Şair doğuştan muhaliftir. Bakışlarını bütün yönlere çevirir, tek bir cihete mahkum olmaz. Şair zalimin taş atan kolu olursa, o bir şair değil, o bir mukallit ve çanak yalayıcısıdır. Şiir yazması ise iki yüzlü bir merdiven basamağı misalidir. Bir yüzü temiz gibi gözükse de öteki tarafında zorbaların ayak izleri mevcuttur. Çehresini zalimin pis ayağının altına sürmüştür. İlham diye adlandırdığı mısraları ise şeytanın sesi ve tin tinidir.

Şairin ruhu, bir yere veyahut bir kimseye asla bağlı kalamaz. Öyle özgür bir ruha bu şekilde  bağımlı yaşamak mapus damından beterdir. Darağacına bile çekilmekten daha elimdir, çok üzücüdür. Şair iflah olmaz aykırı bir sestir. Onun sesini hiçbir güç bastıramaz. Ağzı bağlansa dahi o mırıldanmaya devam eder.

Ellerine kelepçe vursalar bile dil kalemiyle yüreğinin sayfasına şiirlerini birbiri ardına yazar ve bir bütün halinde aleme neşreder. Kalemini kırsalar da kağıdını yaksalar da bu zorbalık onu yolundan asla döndüremez. İçindeki sarsılmaz inanç, en büyük istinat, dayanma noktasıdır. İstikameti, her vakit doğruluk yolunda ilerlemek ve bu yolda sebat etmek olacaktır.

Güzergahını işaretlemiş tertemiz yolda yürürken, sağına ve soluna gül dikerek ilerleyecektir. Her adım başı, hem kendine hem yürüdüğü yola hem de inandığı değerlere saygı ve sevgisini eksik etmeyecektir. Dilinde aşkın notaları eksik olmayacaktır. Sevdalandığı hakikatlere güfte yazacak, gönülden gönüllere akıp giden muhteşem besteler yapacaktır.

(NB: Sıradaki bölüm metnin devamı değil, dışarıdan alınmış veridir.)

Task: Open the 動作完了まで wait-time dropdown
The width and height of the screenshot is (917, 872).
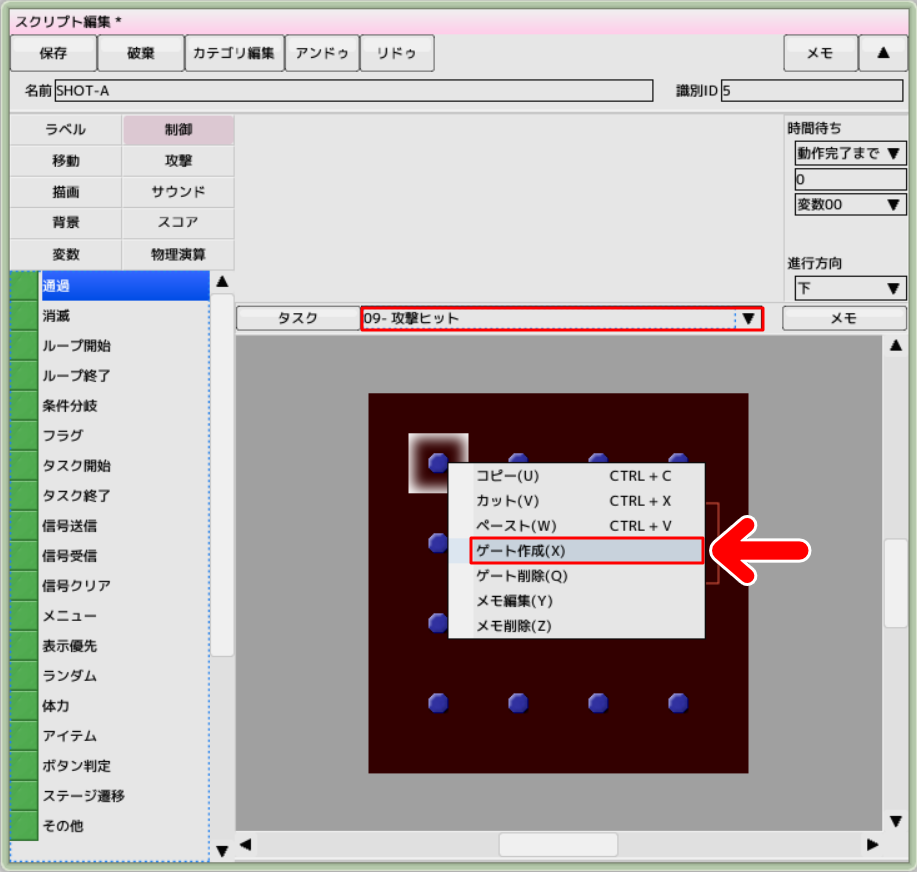Action: (x=850, y=153)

Onu da meşk eyleyip, edep meydanında bulunan herkese seslendirecektir.

Etrafındaki yılan tıslamalarına, goril homurtularına, ayı haykırışlarına, köpek havlamalarına, şeytan fısıltılarına, cahilin teneke misali tıngırtılarına kulağını kapatıp, hesaba bile katmadan doğru bildiği hedefine şaşmaz bir niyetle koşmaya devam edecektir. Yorulup durması, biraz nefeslenmesi, gücüne taze güç katması ile her ânı hareket içinde geçecektir.

Cebanetin, kesif korkunun her yeri sardığı, cesaret hissinin kırıldığı, iyilik duygusunun dumura uğradığı, merhabanın ve selamın yabana atıldığı, kötülüğün sıradanlaştığı, karanlığın ülkeyi işgal ettiği, güneşin tutulduğu, ay’ın mehtaba küstüğü, yüreklerin ağza geldiği, bütün mekanların sessizliğe büründüğü, gerçeğe ses olan her sesin kısıldığı, şarkıların ve türkülerin söylenemediği kaotik ortamlarda avaz avaz haykıran yürekli bir hoparlör olacaktır.

Memleketin çürüyen toprağını havalandırarak, sabır içinde bekleyen taze tohumların güneşle buluşmasını sağlaması, çatlayarak yeni bir kimliğe bürünmesi, iki damla gözyaşı ile tekrar can bulması ve akabinde verimli bağrından mahsul çıkarmasını neşeyle ve zevkle izleyecektir. Her kelimesi bir can suyu misali kara toprağın mümbit bağrına düşecek ve yeni yeni filizlerin yeşermesini netice verecektir.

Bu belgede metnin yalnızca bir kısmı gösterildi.